▶ _PROVIDED PASSAGE_:
^^^^^^^^^^^^^^^^
As a start-up knowing this core, staying true to it, ensuring that this is driving every expansion tentacle is the first key that will demonstrate your readiness to go public.
What exactly steps should a start-up take to go public?
The below list comprises milestones that lead up to the IPO and once public.
- Have you selected an investment bank associated with the regulatory body? They collaborate with the start-up to provide underwriting services in issuing the IPO. Careful selection based on reputation, network, expertise will be helpful in staring on the right note.
- Have you methodically scoured through the due diligence paperwork that the underwriter draws up, ensuring the clauses and contracts are accurately documented?
- Have you partnered with the underwriter to conduct roadshows to glean information on the demand to prepare number of shares to offer?
- Are you ready to Go Live after ensuring the above aspects are ticked off along with the under writer to launch the shares in the market?
- Have you monitored and used wisely the period following the listing where there are no rules determining the price?
- Finally enter the market, after which it is only the market conditions and the start-up performance that ascertains the share price.
The IPO Floats from around the world
Some of the recently concluded and much anticipated IPOs of 2021 globally are Compass, UiPath, AppLovin, Joann, Thoughtspot, Rivian, Coursera, Instacart, Robinhood, Databricks, Nextdoor and Ascencus.
^^^^^^^^^^^^^^^^
▶ _INFORMATION SUPPLIED_:
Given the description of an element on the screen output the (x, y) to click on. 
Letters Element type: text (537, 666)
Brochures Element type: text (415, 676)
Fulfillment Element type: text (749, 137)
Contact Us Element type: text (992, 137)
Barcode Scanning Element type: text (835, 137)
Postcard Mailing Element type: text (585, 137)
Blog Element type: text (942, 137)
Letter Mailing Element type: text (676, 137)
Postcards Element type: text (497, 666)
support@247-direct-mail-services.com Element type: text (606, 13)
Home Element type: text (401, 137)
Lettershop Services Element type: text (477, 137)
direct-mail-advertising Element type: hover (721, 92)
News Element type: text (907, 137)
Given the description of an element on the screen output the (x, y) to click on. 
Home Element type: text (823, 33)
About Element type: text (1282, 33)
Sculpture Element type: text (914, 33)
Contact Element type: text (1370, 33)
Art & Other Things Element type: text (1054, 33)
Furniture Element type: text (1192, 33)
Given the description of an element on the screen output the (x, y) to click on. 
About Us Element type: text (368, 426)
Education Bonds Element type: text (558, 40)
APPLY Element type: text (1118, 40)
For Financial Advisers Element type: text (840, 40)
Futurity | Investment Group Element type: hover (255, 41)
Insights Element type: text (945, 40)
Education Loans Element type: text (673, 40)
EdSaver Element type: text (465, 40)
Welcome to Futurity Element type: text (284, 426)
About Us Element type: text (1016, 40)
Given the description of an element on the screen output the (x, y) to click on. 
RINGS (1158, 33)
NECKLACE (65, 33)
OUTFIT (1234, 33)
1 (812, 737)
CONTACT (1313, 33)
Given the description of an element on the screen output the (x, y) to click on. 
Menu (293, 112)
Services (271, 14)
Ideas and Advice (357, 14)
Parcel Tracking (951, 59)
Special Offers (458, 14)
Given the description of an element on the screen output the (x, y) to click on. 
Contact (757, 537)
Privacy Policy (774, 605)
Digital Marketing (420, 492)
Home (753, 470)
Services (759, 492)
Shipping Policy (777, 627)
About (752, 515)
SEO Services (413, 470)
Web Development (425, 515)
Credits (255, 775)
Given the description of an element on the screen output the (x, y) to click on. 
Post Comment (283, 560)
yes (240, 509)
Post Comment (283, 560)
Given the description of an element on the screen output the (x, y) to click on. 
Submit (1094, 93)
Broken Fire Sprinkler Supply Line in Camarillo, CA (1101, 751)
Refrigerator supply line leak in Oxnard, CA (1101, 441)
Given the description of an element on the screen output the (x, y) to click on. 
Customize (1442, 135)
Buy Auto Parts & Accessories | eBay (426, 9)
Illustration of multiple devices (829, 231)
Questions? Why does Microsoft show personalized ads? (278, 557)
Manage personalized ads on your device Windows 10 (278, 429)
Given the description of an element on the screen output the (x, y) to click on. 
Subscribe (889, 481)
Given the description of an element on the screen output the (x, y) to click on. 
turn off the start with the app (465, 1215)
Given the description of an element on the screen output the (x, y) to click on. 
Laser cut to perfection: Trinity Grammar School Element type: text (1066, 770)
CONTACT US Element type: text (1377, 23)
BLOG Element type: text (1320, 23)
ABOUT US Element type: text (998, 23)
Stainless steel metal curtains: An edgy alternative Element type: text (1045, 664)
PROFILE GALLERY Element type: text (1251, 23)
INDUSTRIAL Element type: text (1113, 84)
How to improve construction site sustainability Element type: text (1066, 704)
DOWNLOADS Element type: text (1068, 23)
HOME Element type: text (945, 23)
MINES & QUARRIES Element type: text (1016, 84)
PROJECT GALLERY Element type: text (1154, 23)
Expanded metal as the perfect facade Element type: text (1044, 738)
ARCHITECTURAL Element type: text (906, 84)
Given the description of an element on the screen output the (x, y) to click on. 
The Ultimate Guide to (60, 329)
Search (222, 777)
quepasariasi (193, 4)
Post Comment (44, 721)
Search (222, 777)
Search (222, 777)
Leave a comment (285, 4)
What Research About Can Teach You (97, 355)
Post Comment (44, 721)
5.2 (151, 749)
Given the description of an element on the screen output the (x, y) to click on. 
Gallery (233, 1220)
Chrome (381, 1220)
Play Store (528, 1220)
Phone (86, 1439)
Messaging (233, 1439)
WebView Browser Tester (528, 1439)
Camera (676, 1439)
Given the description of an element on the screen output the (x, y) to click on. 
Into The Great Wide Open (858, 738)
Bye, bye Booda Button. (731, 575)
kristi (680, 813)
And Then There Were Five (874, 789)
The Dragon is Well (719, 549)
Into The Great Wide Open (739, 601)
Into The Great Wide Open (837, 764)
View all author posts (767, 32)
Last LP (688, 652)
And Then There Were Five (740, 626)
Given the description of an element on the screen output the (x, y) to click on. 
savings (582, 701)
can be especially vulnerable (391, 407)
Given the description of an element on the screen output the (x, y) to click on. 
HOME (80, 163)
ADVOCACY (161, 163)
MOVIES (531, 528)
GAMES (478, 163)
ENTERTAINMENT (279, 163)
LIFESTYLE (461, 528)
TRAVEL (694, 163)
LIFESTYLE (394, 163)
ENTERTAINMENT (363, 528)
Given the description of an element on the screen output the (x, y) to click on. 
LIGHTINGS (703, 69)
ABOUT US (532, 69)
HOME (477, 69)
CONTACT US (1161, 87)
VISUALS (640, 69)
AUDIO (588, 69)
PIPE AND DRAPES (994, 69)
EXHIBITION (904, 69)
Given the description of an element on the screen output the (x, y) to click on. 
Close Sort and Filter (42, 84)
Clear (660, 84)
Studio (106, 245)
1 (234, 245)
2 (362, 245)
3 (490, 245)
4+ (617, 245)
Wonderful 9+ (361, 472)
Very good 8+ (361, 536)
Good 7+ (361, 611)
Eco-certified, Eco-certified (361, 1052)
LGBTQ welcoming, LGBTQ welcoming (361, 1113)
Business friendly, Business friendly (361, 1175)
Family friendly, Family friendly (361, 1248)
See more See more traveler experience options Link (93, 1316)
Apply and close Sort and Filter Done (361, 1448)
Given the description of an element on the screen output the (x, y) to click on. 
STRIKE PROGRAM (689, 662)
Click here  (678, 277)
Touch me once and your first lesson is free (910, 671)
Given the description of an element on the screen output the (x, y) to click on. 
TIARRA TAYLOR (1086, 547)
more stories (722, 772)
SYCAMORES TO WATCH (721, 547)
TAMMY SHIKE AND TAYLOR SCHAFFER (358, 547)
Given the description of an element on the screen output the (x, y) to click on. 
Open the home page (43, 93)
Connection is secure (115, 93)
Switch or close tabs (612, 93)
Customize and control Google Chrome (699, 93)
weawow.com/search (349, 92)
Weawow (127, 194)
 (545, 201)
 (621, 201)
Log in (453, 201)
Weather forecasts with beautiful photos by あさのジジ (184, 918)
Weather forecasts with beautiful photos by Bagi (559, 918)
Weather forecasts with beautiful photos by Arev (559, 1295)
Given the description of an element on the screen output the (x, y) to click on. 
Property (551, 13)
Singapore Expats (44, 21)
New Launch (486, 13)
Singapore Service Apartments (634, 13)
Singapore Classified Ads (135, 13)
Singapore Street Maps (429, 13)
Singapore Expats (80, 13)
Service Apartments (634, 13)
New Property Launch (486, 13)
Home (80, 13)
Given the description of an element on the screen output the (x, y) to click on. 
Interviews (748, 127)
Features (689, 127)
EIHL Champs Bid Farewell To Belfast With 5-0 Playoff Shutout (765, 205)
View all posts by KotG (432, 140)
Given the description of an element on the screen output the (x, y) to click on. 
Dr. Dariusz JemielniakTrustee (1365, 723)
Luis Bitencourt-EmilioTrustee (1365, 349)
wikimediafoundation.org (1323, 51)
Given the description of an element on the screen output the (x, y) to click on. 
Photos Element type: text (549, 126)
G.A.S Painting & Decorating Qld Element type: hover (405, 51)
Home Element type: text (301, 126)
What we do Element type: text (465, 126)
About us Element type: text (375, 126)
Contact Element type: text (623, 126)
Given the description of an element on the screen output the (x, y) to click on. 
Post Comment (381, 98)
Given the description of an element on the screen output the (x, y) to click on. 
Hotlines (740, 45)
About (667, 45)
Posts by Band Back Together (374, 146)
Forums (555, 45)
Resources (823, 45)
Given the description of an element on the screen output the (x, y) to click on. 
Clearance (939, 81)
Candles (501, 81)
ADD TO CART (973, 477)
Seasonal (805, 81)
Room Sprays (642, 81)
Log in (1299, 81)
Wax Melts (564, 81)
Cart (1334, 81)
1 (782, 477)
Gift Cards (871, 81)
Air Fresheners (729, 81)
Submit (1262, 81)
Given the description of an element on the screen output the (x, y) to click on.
^^^^^^^^^^^^^^^^
▶ _REQUIREMENT_: Reproduce the portion of the passage on taking a start-up public starting at "- Are you ready" and ending at "determining the price?".

▶ _SOLUTION TO THIS EXERCISE_:
- Are you ready to Go Live after ensuring the above aspects are ticked off along with the under writer to launch the shares in the market?
- Have you monitored and used wisely the period following the listing where there are no rules determining the price?